Crooked River(86)



Loud voices, suddenly near, forced her to duck down and remain motionless. They moved a little farther away, blending with the approaching sirens. Headlights stabbed through the scorched windows. Keeping low, Constance leaned forward and popped the glove compartment. Nothing. The cup holders and console compartment were empty. She lifted the front floor mats but found nothing underneath.

The problem was, with the car on fire, all these things could have burned up. So what place inside the car was most likely to survive a fire?

Constance glanced around the backseat, but it was thoroughly burned, the seats charred down to the springs.

Her gaze settled on Lam. She took in his burned clothes; the seared remains of hair; his teeth, still strangely white, clenched against the heat…

There was the faintest of hesitations. And then, in a single swift movement, Constance slipped the stiletto from her pocket, forced it between Lam’s teeth, and twisted.

For a moment, nothing happened. And then, with an unpleasant cracking noise, Lam’s teeth—brittle from the heat—gave way and the jaw came loose. She reached in and there it was: something hard and small, pushed deep into the throat. She withdrew it: a tiny test tube, stoppered with a rubber plug.

Now more flashing lights came into view behind her, and she could hear slamming doors. Vaguely, through the blurry windows, she made out a forensic team. Constance shoved the tube into the pocket of her leggings. Then she reached out, put her cool hand on the corpse’s withered fingers. “Thank you, Dr. Lam,” she murmured. The phrase Lipsbury pinfold came unbidden into her mind, and she was distantly surprised by the fact she could entertain such an obscure allusion at a time like this. The young scientist, in death, had provided the safest, if unlikeliest, place to protect a small article from fire, where it was certain to be found—eventually.

Constance glanced left and right, took a deep breath, and slid sideways and low out the open rear door. She dropped to her knees and crawled back under the police tape and into the thick vegetation.



Mark Macready, watching the distant proceedings with increasing alarm, almost had a heart attack when—with no notice whatsoever—the woman, soaking wet, muddy, and stinking of soot and smoke, slipped back into his rear seat.

“You may now leave, Mr. Macready,” she said, her breathing fast. “The quicker, the better.”
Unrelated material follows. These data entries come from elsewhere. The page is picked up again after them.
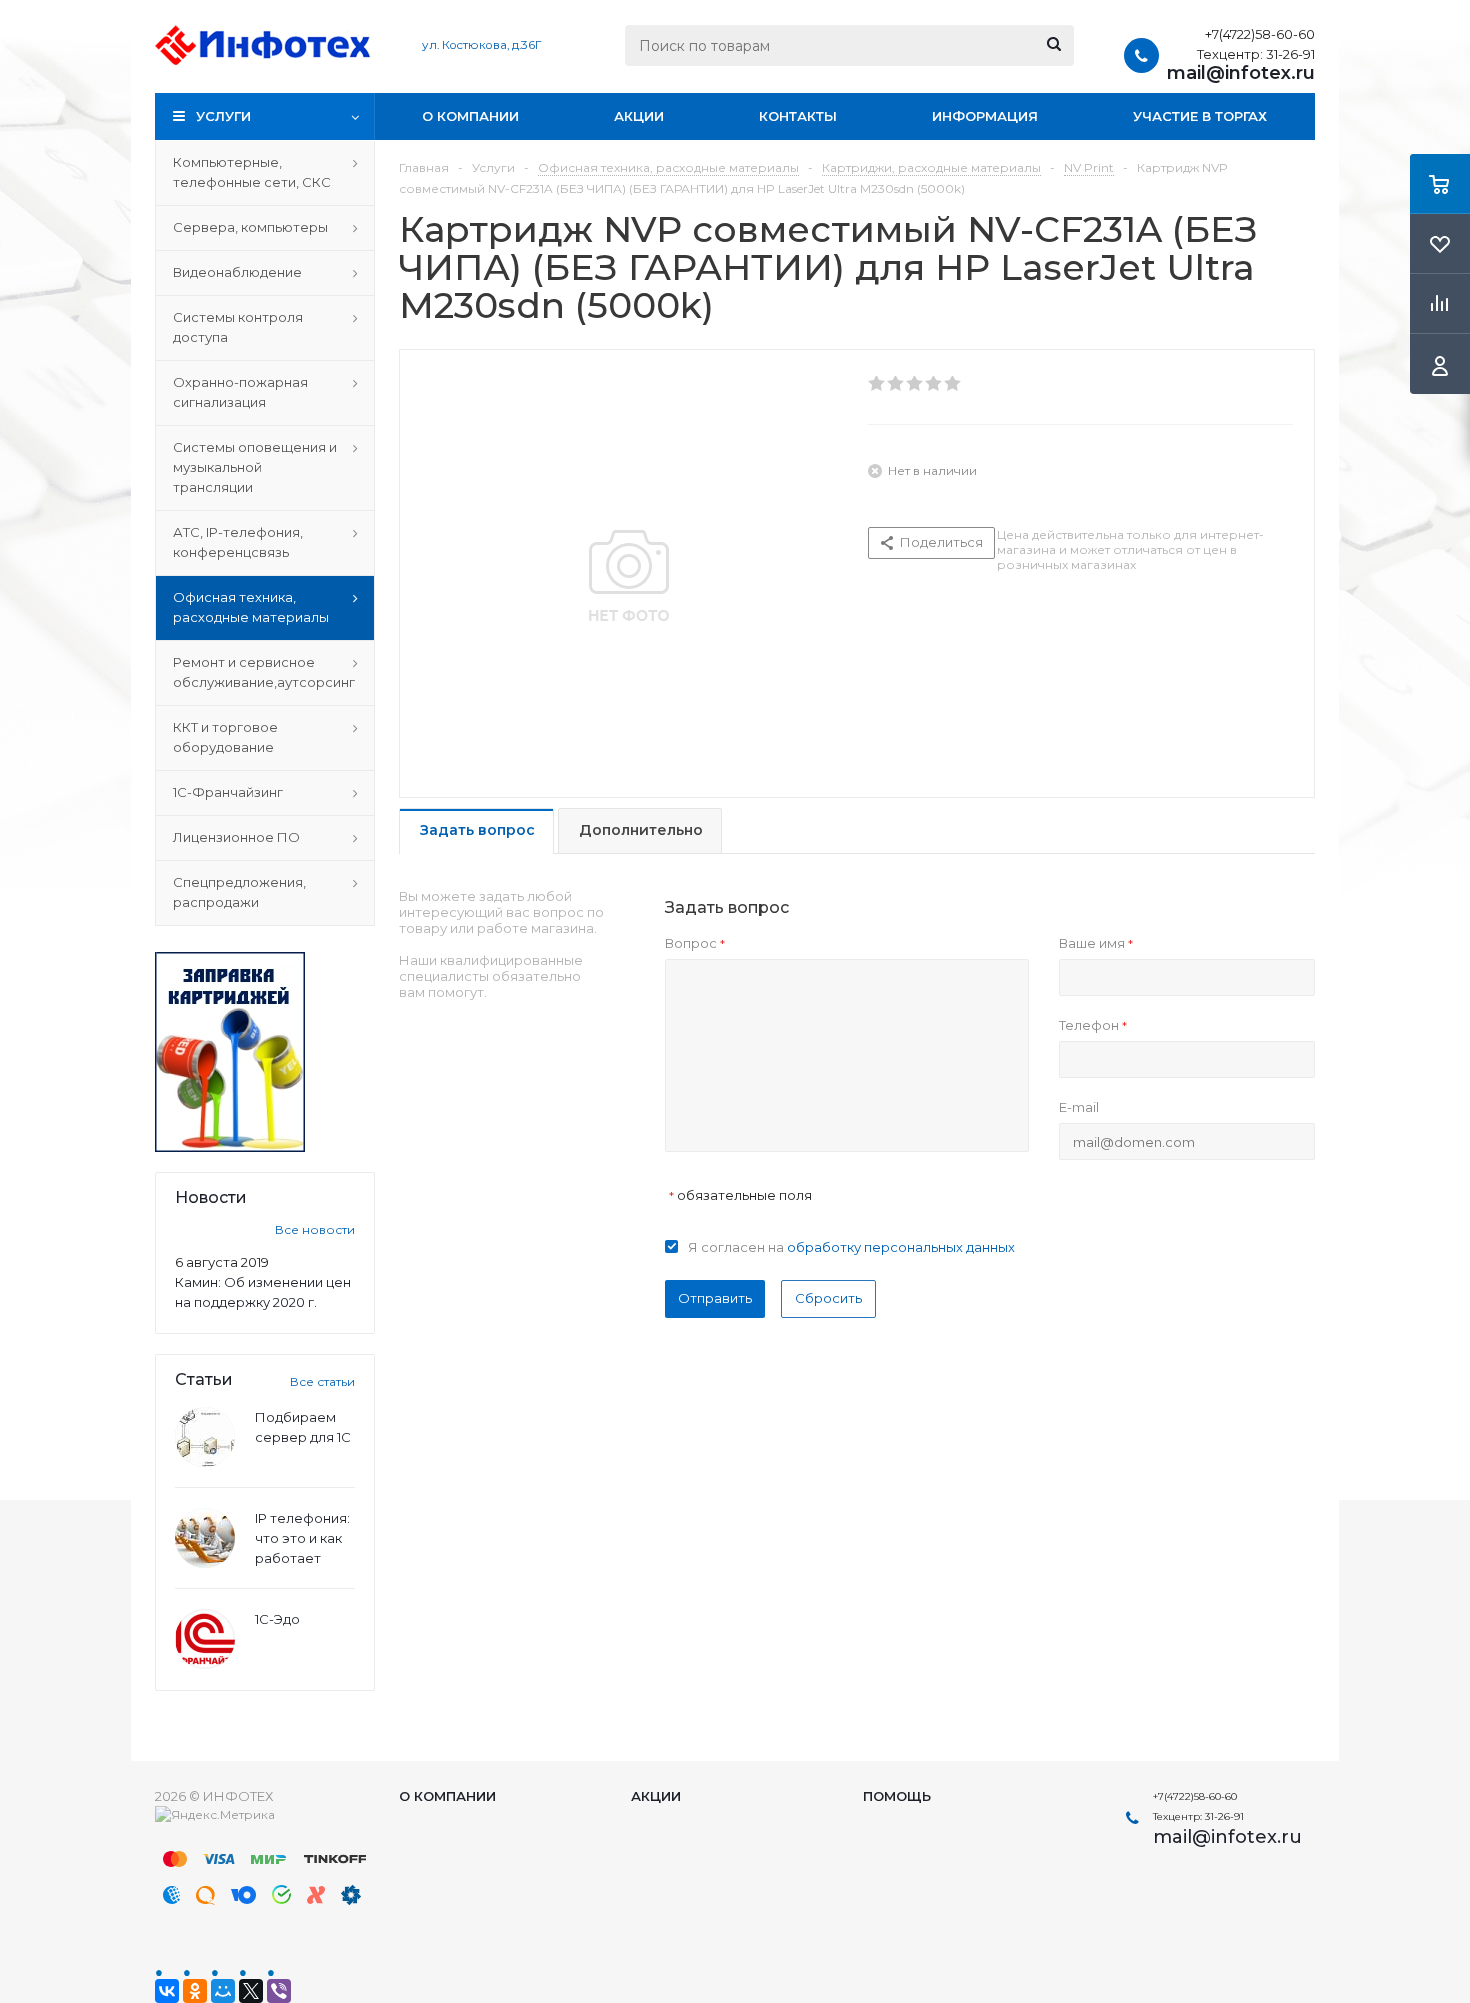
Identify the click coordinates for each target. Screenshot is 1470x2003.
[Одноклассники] (195, 1991)
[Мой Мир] (223, 1991)
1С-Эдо (277, 1619)
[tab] (476, 831)
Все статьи (322, 1381)
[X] (251, 1991)
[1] (877, 384)
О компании (470, 116)
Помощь (897, 1796)
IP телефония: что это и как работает (302, 1538)
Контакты (798, 116)
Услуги (223, 116)
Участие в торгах (1200, 116)
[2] (896, 384)
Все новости (315, 1229)
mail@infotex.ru (1241, 73)
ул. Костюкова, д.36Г (481, 45)
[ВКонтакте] (167, 1991)
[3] (915, 384)
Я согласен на (851, 1247)
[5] (953, 384)
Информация (985, 116)
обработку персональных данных (901, 1247)
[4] (934, 384)
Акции (639, 116)
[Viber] (279, 1991)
He stared at her in the rearview mirror.

“Now, if you please,” she said.



Not until they had reached Highway 41 and were speeding northward did Constance dip into her pocket and pull out the miniature test tube. Examining it in the courtesy light, she saw it contained a rolled-up fragment of paper. She upended the test tube and let the paper fall into her palm. Opening it carefully, she found it was part of a computer printout, apparently a list of place-names. One of them had been hastily circled:





50



MOMENTS AFTER SHE restoppered the note, her phone rang.

“It’s Coldmoon,” came the voice when she answered. “I’ve been waiting for your call. What the hell’s going on—?”

Constance interrupted. “Aloysius was abducted. They ambushed his car in the swamplands south of Fort Myers, along with that oceanographer Gladstone and her assistant, Dr. Lam; shot the car full of holes; killed and burned Lam—and took Aloysius and Gladstone.”

A brief silence. “Any idea where they’re taking him?”

“He left a clue. Two words: Crooked River.”

“Crooked River. Let me check that.” A moment later he said, “It’s a river up in the Panhandle, near the town of Carrabelle.”

She could hear the grinding of an engine in the background. “Where are you?”

“I’m getting onto a shuttle. Crooked River—what the hell’s there?”

“There’s something else. That reporter Smithback—recall him?—heard talk among his captors of a convoy of trucks.”

“Yeah. The M813s.”

“He overheard a tip that a convoy matching this description had been seen near a place called Tate’s Hole, or perhaps Tate’s Hall.”

“Tate’s Hole…Wait, I’m looking at a Google map of the Crooked River now…Son of a bitch, it’s Tate’s Hell! Tate’s Hell State Forest—up the Crooked River. It’s right here. What else did that reporter say?”

Sitting in the backseat of the Uber, Constance tried to recall the exact words. “He said…Johnson’s Fork. The trucks were seen turning into Tate’s Hell, west, past Johnson’s Fork.”

More background noises, Coldmoon murmuring to someone. Then he got back on. “I don’t see any ‘Johnson’s Fork’ on the map. The crazy river twists all over the place, but there’s no Johnson’s Fork.”

Constance called up Tate’s Hell on her own cell phone. It appeared to be endless swampy forest, through which the Crooked River flowed.

“Got it!” Coldmoon said triumphantly. “Johnson’s Fork.”

“Where?”

“Ten miles past Carrabelle to the north, just beyond Bucketmouth Crossing.”

Constance peered at her screen again. She found Bucketmouth Crossing—literally a mere crossing of two small roads—but beyond that she saw no named places, just another twisty fork in the river, this one shaped like a dangling sausage.